Voor de invoering van ons huidige metrieke stelsel, kende elke stad, dorp of landstreek zijn eigen eenheden van maat. Ook in Leerdam hanteerde men maten, die afweken van de naburige steden.

De El
De tegenwoordige naamgeving is el, vroeger elle en was oorspronkelijk een natuurmaat: de lengte van de (onder)arm. Als lengtemaat werd de el speciaal voor textiel gebruikt en door de wevers in Leerdam ook als eenheid van maat aangewend.
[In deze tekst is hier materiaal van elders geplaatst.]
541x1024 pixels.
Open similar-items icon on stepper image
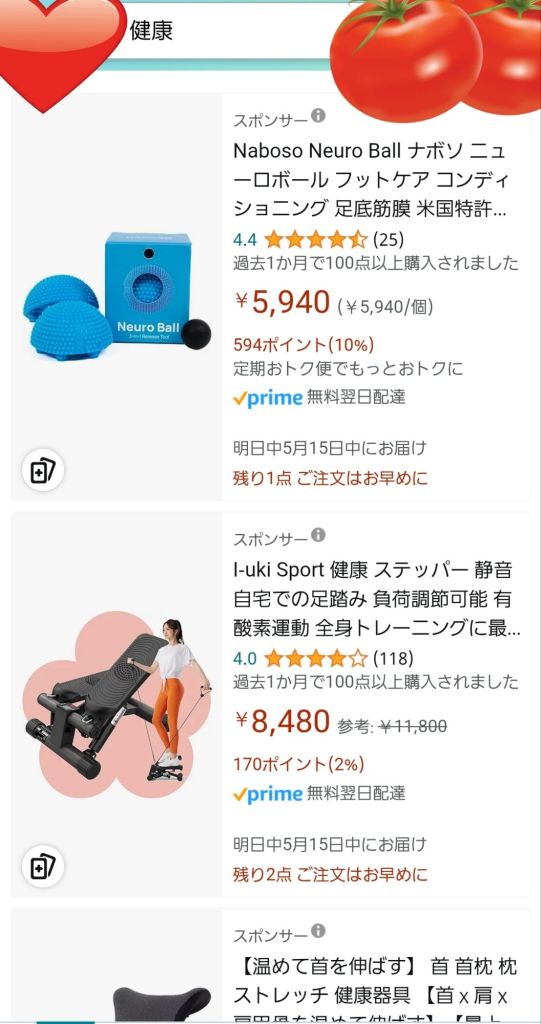[43, 866]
Gemeten naar het metrieke stelsel, was de el landelijk bezien ongeveer 70 centimeter. Vanaf 1725 kreeg de el van ’s Gravenhage (= 0,694 m.) als ’s Lands el een nationale status bij de heffing van de accijnzen.
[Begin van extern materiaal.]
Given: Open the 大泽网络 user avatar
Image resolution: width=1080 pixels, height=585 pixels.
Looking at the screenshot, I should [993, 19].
In oostelijk Gelderland bestond een onderscheid tussen de breeddoekse of groet el (= 0,69 m.) en de smaldoekse of kleine el (= 0,59 m.).
Na 1820, bij de ingebruikstelling van het Nederlandsch Metriek Stelsel werd de el gelijk gesteld aan de meter, dus 100 cm.
Na circa 1500 en voor 1820 was de el in het aangrenzende Gelderland, zoals b.v. in Geldermalsen 0,684 m. In Zuid-Holland was dit gemeenlijk 0,685 m., zoals in Dordrecht bij voorbeeld.
De in Leerdam gebruikte el was precies 0,68 m. Hoe kan men nu dit weten, daar eerst vanaf 1820 met centimeter en meter maten werden aangeduid. Jan Pieterszoon Dou vermeldt in zijn “Tractaet” van 1629 een duidelijke vergelijking met de Rijnlandse standaard, welke laatste eeuwenlang onveranderd is gebleven. Dou was een man uit de landmeterspraktijk en zijn gegevens berusten op persoonlijke waarnemingen.